Estimating bloat for very large tables: what is the state of art?

2022-09-13 Thread Dmitry Astapov
Hi!

I am trying to solve the problem of estimating the table bloat (and index
bloat, though I am mostly focusing on tables at the moment).

After searching far and wide, it seems that the choice is to be made
between two methods:
1. Slow, but very precise pgstattuple
2. Fast, but somewhat imprecise "bloat query" which is attributed to
check_postgres  project, though there
are numerous

variations  in
existence.

pgstattuple is beautiful and accurate but rather slow. If tables are large,
pgstattuple_approx could easily take 5-10 minutes, and if that were the
case, you can see pgstattuple to take 30-60 minutes on the same table
easily.

"Bloat query", on the other hand, is wonderfully fast, but rather
imprecise.
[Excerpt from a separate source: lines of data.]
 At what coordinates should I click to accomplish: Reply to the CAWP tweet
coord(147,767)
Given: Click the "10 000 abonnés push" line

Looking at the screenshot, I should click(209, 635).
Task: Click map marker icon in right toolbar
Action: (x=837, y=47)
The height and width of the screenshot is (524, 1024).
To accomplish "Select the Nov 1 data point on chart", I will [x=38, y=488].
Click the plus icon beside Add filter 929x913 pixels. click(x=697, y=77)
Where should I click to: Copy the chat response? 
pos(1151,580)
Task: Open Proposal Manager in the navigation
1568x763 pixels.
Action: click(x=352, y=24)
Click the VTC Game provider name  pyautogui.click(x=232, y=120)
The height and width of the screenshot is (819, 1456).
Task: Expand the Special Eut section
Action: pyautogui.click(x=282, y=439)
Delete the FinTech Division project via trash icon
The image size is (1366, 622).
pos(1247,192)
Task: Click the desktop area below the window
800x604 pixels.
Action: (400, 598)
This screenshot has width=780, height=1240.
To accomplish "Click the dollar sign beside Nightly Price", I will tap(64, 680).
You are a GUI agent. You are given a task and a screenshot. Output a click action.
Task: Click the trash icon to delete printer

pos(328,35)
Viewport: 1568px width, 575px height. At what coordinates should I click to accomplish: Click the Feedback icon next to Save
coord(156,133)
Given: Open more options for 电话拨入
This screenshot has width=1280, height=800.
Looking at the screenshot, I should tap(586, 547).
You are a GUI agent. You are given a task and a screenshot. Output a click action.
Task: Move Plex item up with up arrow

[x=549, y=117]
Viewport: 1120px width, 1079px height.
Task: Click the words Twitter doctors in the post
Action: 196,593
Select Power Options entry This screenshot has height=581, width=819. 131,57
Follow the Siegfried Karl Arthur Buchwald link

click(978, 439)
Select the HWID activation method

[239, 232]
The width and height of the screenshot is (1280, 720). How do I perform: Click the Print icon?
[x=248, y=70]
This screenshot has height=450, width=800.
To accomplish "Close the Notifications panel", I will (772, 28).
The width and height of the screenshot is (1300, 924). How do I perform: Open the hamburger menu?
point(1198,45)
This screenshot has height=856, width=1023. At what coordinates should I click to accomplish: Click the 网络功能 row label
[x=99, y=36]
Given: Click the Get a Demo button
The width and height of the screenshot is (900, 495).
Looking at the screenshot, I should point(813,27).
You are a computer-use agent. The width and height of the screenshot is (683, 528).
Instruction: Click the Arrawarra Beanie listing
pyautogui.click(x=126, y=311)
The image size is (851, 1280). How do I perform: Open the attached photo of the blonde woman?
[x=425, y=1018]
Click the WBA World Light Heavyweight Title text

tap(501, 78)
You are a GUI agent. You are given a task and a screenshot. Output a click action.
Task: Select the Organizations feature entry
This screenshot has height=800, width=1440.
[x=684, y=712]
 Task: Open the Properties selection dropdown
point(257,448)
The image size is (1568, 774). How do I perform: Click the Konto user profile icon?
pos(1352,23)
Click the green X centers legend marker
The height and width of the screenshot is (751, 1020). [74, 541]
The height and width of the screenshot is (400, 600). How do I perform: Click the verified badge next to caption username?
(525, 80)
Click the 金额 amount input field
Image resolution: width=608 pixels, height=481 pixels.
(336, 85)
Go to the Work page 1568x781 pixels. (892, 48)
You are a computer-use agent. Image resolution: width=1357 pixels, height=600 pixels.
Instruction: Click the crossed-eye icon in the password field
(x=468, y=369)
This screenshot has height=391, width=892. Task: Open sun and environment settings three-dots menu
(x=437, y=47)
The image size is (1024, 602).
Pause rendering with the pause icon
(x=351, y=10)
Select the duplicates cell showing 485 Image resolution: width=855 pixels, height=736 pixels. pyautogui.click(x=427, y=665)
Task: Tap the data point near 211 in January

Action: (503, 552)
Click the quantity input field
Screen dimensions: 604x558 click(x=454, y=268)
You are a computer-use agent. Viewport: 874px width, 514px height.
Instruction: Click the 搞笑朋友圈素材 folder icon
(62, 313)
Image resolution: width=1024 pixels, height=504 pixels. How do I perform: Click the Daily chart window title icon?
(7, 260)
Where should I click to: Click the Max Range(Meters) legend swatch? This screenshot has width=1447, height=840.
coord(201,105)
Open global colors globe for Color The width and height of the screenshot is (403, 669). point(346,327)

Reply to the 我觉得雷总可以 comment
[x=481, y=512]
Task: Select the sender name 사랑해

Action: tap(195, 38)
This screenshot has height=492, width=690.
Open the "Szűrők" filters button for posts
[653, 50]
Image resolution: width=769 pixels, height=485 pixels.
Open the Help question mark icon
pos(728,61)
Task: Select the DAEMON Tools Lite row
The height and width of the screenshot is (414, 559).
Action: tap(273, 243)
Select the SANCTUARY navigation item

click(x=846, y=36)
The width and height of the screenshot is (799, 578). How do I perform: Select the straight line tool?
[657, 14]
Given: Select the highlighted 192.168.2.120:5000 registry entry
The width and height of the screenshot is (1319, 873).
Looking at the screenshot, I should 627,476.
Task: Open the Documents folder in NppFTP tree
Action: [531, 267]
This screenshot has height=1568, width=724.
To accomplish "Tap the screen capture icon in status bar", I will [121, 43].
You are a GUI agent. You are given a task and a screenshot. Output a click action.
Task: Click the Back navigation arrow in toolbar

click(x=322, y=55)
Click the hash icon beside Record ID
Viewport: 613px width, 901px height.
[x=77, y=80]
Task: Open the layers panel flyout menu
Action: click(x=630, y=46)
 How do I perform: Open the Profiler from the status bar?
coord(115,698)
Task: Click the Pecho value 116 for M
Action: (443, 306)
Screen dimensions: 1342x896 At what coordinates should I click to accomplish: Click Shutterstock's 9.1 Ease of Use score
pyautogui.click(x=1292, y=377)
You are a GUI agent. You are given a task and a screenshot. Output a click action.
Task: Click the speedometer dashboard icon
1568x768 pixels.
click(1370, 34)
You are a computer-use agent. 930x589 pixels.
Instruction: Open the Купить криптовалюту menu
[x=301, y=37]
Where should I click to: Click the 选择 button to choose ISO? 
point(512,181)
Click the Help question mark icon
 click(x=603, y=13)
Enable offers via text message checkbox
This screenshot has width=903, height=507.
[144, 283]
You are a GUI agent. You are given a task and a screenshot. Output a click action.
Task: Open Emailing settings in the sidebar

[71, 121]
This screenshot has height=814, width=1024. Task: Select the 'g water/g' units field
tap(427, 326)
It tries to estimate the table data size as pg_class.reltuples *
row_width, where row_width is taken, roughly, to be (24 bytes for the
header + size of NULL map + (sum( (1 - null_frac)*avg_width ) for all
columns in the table, as reported by pg_statistics)).

This, of course, completely ignores the question of padding and so on
tables with a large number of columns the query tends to underestimate the
size of live data by some 10-20% (unless schema was explicitly created to
minimize padding).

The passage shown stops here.